*** Opening of GIVEN INFORMATION ***

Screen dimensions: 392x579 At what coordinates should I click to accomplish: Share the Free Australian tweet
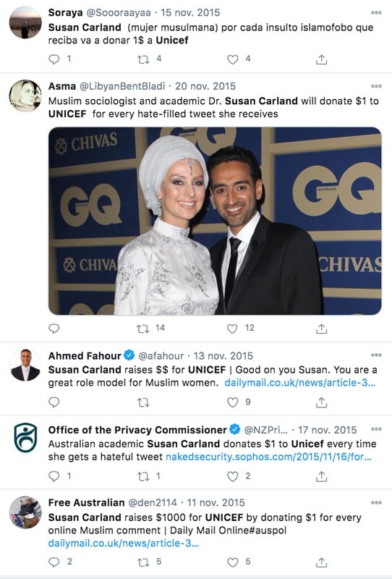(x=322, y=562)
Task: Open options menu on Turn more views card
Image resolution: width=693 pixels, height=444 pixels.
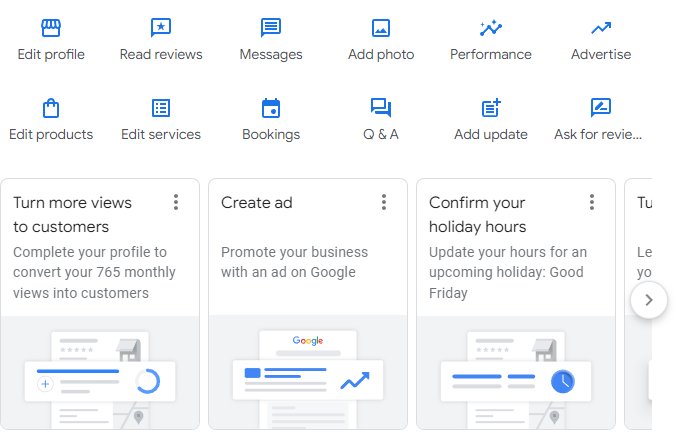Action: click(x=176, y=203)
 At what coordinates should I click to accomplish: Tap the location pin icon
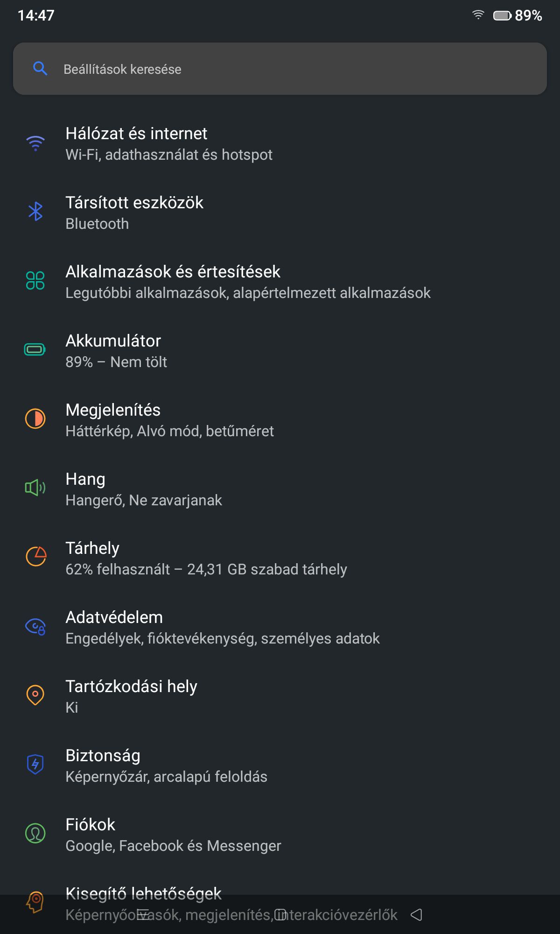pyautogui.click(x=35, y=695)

*** Close of GIVEN INFORMATION ***
*** Opening of GIVEN INFORMATION ***

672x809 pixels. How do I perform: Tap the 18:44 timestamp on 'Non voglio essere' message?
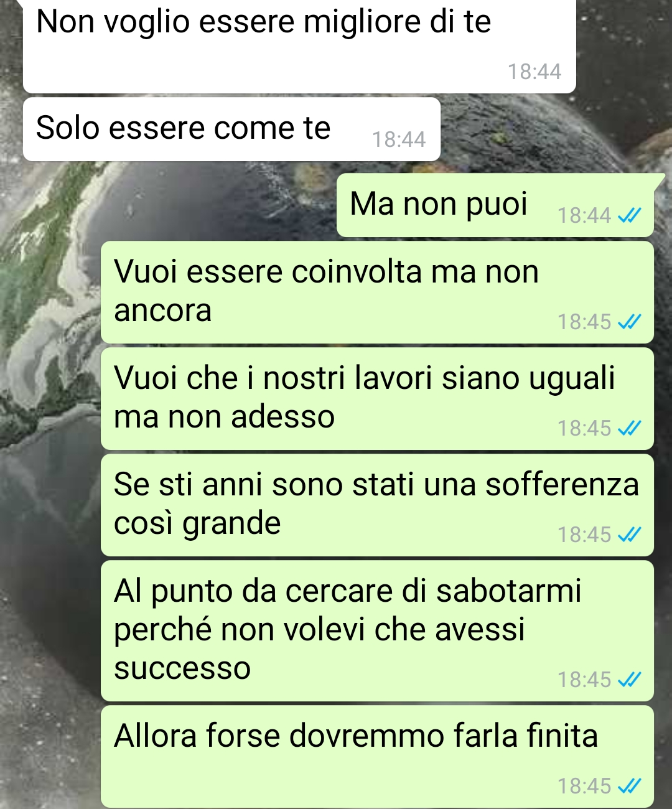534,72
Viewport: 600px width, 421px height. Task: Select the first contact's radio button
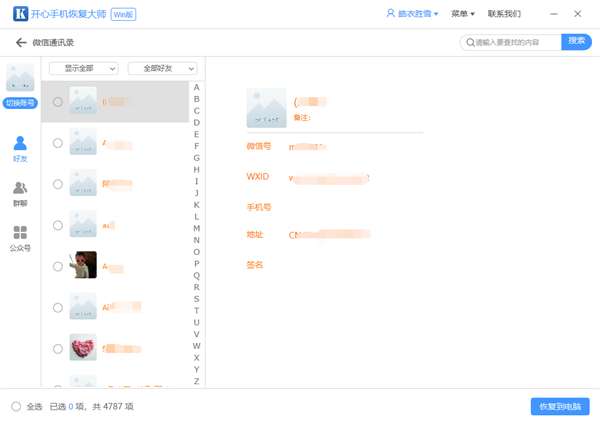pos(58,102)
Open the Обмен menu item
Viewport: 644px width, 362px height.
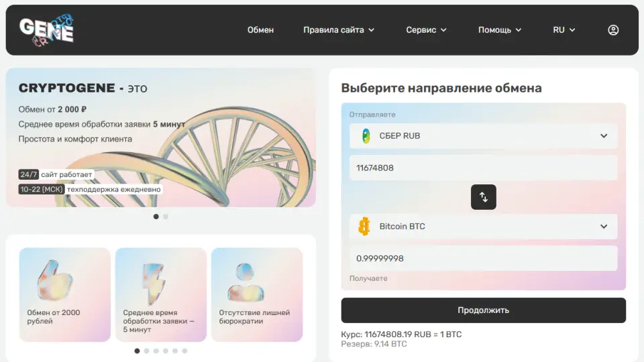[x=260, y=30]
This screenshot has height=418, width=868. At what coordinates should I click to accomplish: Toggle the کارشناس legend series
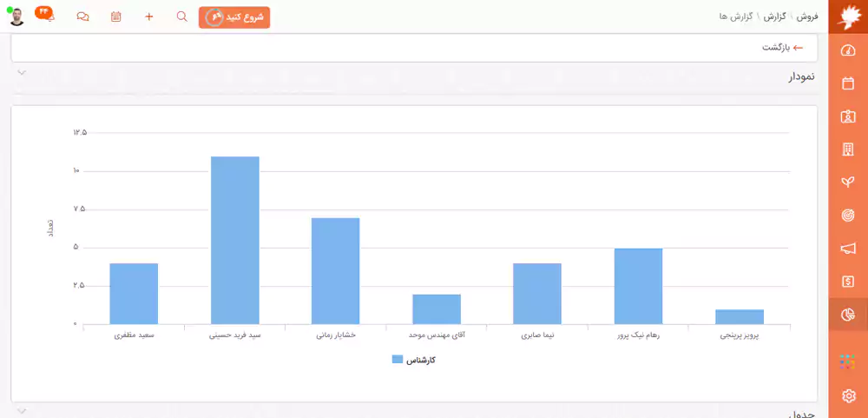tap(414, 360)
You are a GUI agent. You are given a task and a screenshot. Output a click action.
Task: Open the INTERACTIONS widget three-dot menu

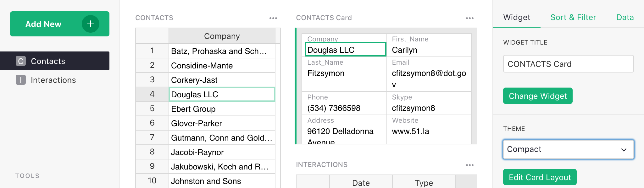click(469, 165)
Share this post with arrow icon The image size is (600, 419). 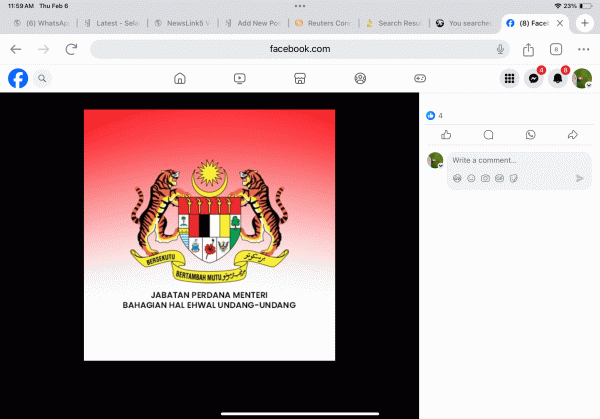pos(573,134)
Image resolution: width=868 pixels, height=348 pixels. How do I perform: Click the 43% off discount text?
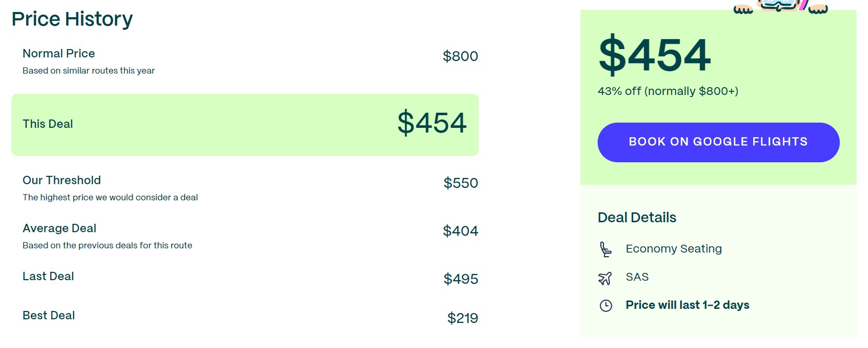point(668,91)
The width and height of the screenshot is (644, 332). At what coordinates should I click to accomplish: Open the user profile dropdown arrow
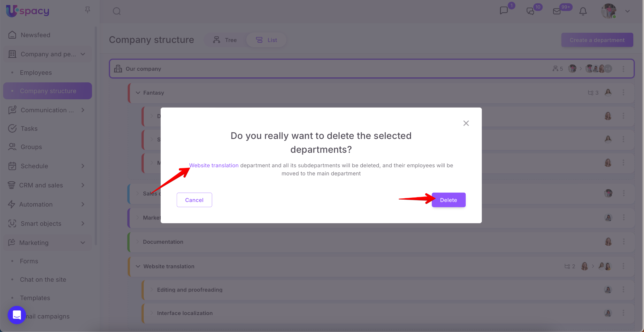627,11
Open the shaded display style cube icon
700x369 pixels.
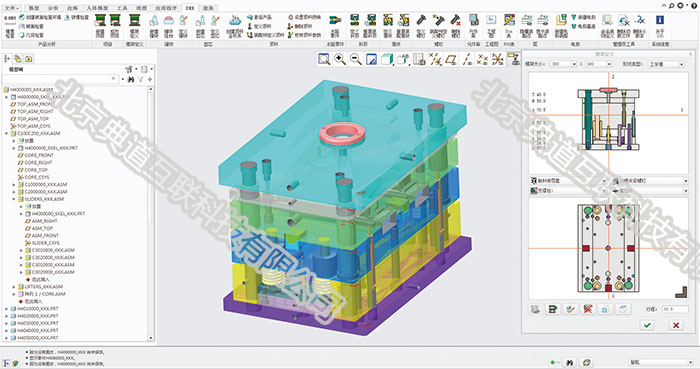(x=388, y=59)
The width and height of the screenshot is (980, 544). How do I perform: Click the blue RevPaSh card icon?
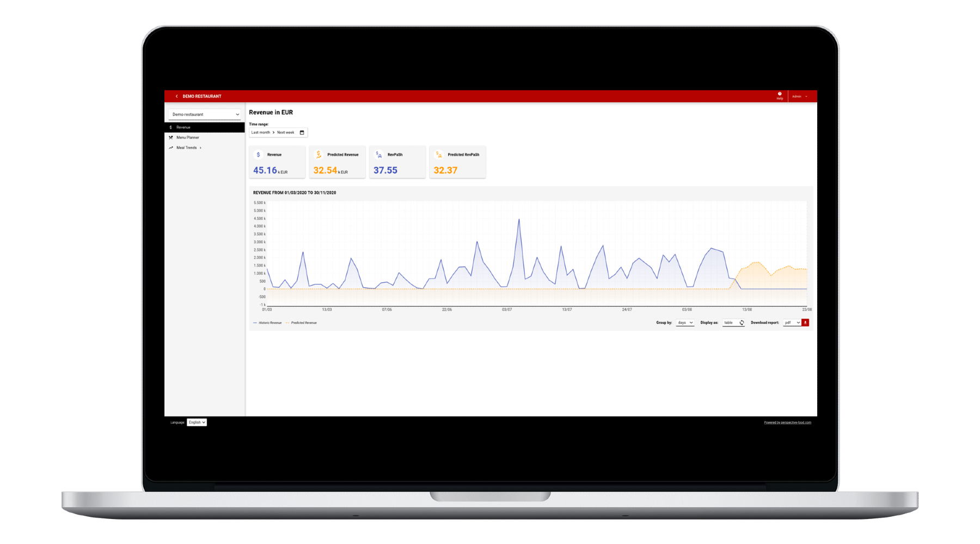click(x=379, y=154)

*** Close of GIVEN INFORMATION ***

INSTRUCTIONS TO FOLLOW → Nothing but the lines from the one with "Screen dimensions: 392x579" up to and including the one with "Task: Open options" should be printed, exactly as they read above. Please keep the pictures out.

RESPONSE TO THE EXERCISE →
Screen dimensions: 392x579 At what coordinates should I click to accomplish: Share the Free Australian tweet
(x=322, y=562)
Task: Open options menu on Turn more views card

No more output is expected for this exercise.